Hacker News new | ask | show | jobs
by mitthrowaway2 775 days ago
The James-Stein estimator does not respect translational symmetry. If I do a change of variables x2 = (x - offset), for an arbitrary offset, it gives me a different result! Whereas an estimator that just says I should guess that the mean is x, is unaffected by a change of coordinate system.

This is a big problem if the coordinate system itself is not intended to contain information about the location of the mean.

This makes sense if "zero" is physically meaningful, for example if negative values are not allowed in the problem domain (number of spectators at Wimbledon stadium, etc). Although in that case, my distribution probably shouldn't be Gaussian!

1 comments

This is what the original paper from Stein says:

"We choose an arbitrary point in the sample space independent of the outcome of the experiment and call it the origin. Of course, in the way we have expressed the problem this choice has already been made, but in a correct coordinate-free presentation, it would appear as an arbitrary choice of one point in an affine space."

The James-Stein estimator in its general form is about shrinking towards an arbitrary point (which usually is not the origin). It respects translational symmetry if you transform that arbitrary point like everything else.

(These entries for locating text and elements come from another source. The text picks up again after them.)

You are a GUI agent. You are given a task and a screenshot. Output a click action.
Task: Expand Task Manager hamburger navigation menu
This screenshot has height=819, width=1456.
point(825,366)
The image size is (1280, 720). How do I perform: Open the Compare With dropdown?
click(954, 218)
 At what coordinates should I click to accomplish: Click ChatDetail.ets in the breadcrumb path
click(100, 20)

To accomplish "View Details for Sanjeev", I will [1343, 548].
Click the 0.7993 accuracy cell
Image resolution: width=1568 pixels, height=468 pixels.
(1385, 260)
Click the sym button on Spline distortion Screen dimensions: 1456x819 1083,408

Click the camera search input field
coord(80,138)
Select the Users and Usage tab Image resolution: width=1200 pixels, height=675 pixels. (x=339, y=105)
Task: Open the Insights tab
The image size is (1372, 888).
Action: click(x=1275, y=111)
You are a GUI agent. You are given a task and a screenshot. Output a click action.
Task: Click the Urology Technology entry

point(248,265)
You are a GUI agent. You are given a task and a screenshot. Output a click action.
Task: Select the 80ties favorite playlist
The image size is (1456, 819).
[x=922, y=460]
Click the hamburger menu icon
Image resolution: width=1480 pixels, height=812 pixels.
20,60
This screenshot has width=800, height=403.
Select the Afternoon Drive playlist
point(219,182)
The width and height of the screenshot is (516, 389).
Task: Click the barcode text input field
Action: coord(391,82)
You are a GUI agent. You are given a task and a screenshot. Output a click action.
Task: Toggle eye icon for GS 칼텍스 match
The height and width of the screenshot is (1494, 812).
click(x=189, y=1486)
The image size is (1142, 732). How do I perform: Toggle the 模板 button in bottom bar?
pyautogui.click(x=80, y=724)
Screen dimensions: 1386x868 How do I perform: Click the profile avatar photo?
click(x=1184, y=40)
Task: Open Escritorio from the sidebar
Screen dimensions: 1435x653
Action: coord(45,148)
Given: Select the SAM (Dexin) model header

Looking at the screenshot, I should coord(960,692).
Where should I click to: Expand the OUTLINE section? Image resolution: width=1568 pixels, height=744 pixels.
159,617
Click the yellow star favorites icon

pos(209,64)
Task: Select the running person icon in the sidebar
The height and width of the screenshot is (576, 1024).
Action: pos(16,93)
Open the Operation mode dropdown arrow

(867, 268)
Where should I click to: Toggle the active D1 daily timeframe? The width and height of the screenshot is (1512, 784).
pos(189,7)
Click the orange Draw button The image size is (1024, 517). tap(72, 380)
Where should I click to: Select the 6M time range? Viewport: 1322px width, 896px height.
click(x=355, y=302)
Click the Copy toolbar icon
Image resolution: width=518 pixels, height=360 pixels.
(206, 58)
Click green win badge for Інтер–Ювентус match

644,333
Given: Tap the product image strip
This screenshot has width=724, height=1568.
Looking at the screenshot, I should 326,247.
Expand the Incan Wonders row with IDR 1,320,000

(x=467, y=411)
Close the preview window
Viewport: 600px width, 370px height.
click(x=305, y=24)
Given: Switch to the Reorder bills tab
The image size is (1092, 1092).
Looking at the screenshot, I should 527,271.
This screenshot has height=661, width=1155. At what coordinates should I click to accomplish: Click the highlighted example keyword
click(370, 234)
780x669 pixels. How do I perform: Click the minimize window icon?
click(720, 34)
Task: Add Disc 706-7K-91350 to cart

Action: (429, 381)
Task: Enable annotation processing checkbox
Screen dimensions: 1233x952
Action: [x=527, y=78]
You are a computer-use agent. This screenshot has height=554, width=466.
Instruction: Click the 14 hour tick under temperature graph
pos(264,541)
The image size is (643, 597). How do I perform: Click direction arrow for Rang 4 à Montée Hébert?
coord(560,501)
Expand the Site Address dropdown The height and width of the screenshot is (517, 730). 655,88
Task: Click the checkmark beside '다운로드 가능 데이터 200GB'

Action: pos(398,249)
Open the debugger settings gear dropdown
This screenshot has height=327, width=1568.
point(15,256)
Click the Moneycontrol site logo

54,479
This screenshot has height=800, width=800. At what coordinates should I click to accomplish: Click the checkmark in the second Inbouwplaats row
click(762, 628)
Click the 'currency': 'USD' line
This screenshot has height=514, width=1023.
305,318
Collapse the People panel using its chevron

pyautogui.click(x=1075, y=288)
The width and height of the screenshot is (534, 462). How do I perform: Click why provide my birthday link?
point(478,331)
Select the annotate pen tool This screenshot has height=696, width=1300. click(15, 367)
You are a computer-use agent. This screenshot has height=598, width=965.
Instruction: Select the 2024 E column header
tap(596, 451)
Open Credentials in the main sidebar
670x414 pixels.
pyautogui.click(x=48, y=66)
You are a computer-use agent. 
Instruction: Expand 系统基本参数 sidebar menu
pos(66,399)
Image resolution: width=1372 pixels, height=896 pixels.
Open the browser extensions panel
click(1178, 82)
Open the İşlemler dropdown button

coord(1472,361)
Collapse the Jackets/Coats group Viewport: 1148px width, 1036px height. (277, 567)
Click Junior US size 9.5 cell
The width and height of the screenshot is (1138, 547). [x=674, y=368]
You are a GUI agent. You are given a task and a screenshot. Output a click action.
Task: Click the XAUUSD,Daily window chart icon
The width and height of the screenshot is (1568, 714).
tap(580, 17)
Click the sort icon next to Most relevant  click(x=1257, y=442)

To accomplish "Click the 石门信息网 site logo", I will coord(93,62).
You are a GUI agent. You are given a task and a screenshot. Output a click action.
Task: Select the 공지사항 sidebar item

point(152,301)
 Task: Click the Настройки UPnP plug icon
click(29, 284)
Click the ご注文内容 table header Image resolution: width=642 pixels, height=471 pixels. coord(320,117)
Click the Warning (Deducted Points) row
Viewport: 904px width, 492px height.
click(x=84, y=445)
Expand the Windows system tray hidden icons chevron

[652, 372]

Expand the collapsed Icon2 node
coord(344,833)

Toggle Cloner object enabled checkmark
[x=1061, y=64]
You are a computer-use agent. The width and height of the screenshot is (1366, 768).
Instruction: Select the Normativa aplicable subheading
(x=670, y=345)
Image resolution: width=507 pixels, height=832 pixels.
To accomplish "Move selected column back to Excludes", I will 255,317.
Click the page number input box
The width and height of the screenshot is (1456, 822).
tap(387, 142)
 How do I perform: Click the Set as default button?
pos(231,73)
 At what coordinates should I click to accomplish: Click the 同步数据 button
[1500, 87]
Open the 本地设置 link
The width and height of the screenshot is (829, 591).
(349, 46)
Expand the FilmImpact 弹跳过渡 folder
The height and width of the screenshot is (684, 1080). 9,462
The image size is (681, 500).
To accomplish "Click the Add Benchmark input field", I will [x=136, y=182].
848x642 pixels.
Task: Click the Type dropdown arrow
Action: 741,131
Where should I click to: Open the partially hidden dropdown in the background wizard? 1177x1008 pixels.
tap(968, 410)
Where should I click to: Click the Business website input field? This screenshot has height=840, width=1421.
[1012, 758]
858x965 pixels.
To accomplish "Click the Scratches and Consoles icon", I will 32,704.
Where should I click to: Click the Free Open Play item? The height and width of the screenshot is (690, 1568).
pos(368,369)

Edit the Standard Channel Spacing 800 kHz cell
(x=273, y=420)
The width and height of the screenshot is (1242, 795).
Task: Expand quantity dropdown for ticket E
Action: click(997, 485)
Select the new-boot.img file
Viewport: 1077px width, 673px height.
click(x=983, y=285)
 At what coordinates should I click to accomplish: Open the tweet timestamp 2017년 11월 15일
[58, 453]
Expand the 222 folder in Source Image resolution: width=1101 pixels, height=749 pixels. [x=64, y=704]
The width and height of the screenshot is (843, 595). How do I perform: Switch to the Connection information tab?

That just means that it's assuming arbitrary additional prior information about the problem, which is different than zero information.
I don't understand what you mean. Who assumes what?

Take any point and shrink your least-squares estimator in that direction. You get an estimator that it's strictly better - in some technical sense - which renders the original estimator inadmissible - in some technical sense.

That's a mathematical fact, it has nothing to do with prior information about the problem.

The article's presentation of the James-Stein estimator sets the arbitrary point at the origin. (My previous comments should be read in this context). Of course, we could set it anywhere, including [42,...]. Let's call it p. Regardless of where you set it, the estimator suggests that your best estimate û, of the mean μ, should be nudged a little away from x and towards p.

My point is that the choice of 'p' (or, in the article's presentation, the choice of origin) cannot truly be arbitrary because if it reduces the expected squared difference between μ and û, then it necessarily contains information about μ. If all you truly know about μ is x and σ, then you will have no way to guess in which direction you should even shift your estimate û to reduce that error.

If you do have some additional information about μ, beyond just x alone, then sure, take advantage of it! But then don't call it a paradox.

(I cannot speak for the original article, I’ve not put the effort to fully understand it so I won’t categorically say it’s wrong but it didn’t seem right to me.)

The “paradox” is that it can truly be arbitrary! Pick a random point. Shrink your least-squares estimator. You got yourself a “better” estimator - without having any additional information.

That’s why the “Inadmissibility of the Usual Estimator for the Mean of a Multivariate Normal Distribution” paper had the impact that it had.

Then you'll have to clarify what you mean by "random" when you say "pick a random point".

Unless you mean that every point on a spherical surface centered on x would have a lower expected squared error than x itself?